- Ιωάννης Δ. Καραβιδόπουλος
- Born: 10 February 1937 Thessaloniki
- Died: 15 April 2023 (aged 86)
- Alma mater: Aristotle University of Thessaloniki ;
- Employer: Aristotle University of Thessaloniki (1969–2004) ;
- Position held: professor emeritus (2004–)

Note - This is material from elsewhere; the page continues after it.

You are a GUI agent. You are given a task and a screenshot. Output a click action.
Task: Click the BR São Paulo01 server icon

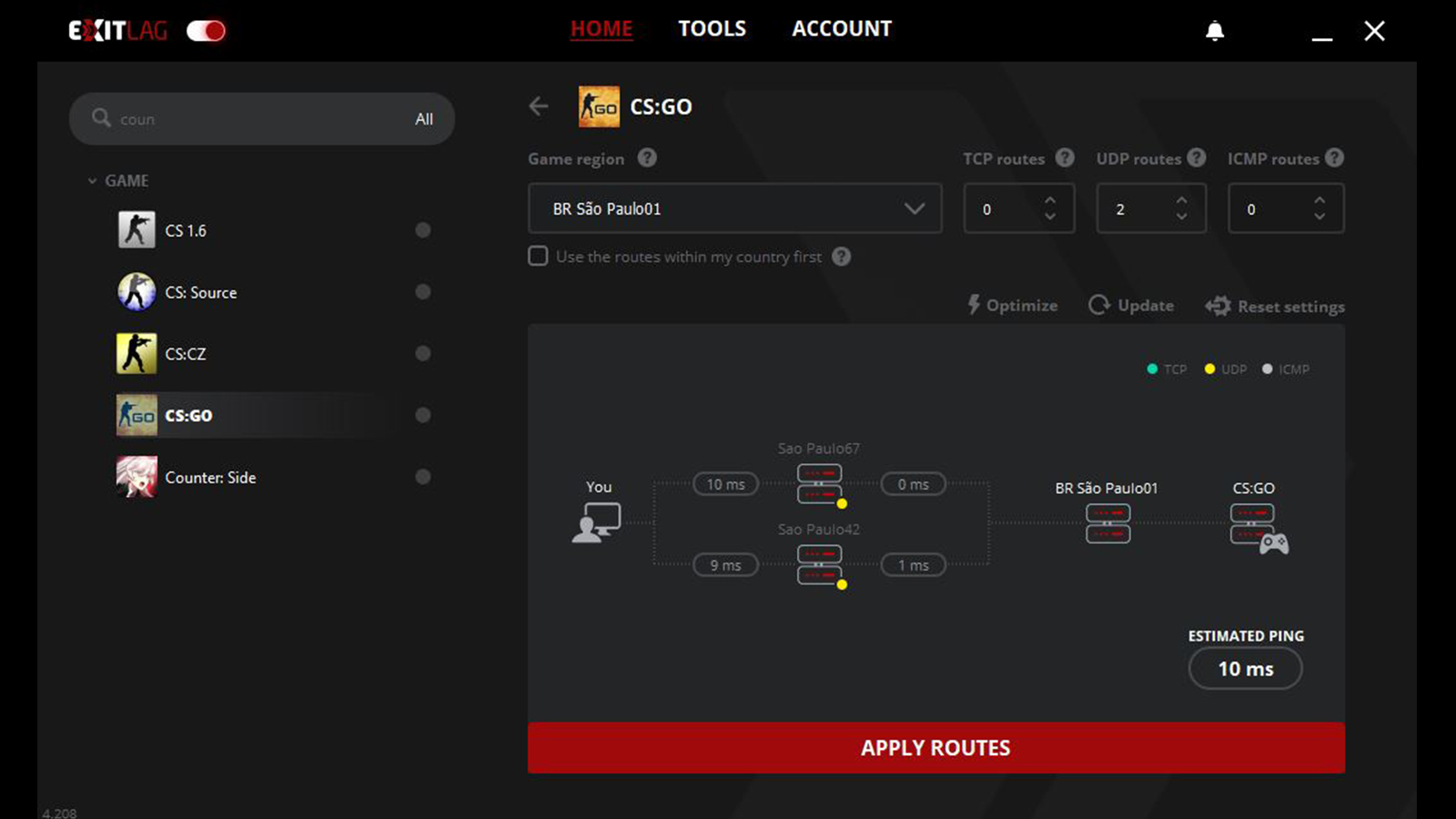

= Johannes Karavidopoulos =

Greek theologian (1937–2023)

Johannes Karavidopoulos (Ιωάννης Καραβιδόπουλος, 10 February 1937 – 15 April 2023) was a Greek New Testament scholar.

== Life ==

Karavidopoulos Ioannis Karavidopoulos was born on 10 February 1937 in Thessaloniki and died on 15 April 2023, at the age of 86.

=== Teaching ===

From 1969 to 2004 Karavidopoulos taught New Testament Interpretation at the School Theology of the Aristotle University of Thessaloniki and in 2004 he became professor emeritus.

=== Writings ===

In 1993 he was appointed to the textual committee for the United Bible Societies' Greek New Testament, or Novum Testamentum Graece, at the same time as Barbara Aland, to replace retired earlier committee members Matthew Black and Allen Wikgren.